::: STUDY MATERIAL
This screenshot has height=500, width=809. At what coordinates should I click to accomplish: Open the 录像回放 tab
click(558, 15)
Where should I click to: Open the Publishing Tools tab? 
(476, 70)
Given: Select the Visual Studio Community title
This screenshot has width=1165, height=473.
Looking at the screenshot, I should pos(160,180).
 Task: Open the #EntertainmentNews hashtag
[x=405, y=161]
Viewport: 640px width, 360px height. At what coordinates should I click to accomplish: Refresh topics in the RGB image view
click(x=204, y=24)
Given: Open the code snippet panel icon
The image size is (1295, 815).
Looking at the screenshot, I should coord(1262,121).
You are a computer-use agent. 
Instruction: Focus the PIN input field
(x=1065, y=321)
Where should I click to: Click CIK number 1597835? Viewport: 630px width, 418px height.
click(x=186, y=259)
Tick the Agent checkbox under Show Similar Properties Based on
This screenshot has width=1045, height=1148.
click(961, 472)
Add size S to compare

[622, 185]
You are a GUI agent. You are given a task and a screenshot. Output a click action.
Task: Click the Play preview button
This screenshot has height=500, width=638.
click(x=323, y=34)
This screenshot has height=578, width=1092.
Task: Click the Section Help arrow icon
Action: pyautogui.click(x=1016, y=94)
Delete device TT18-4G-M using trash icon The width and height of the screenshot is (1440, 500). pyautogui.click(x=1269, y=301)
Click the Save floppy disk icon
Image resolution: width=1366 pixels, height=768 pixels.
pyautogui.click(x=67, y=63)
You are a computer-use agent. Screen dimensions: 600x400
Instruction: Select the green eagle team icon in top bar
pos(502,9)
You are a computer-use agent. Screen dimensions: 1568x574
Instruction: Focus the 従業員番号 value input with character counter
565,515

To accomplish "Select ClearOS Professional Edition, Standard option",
::::::
**WORK TASK:**
Please work out how many lines in the material contain the word "dimensions" and state only that number.

**SOLUTION FOR THIS TASK:**
2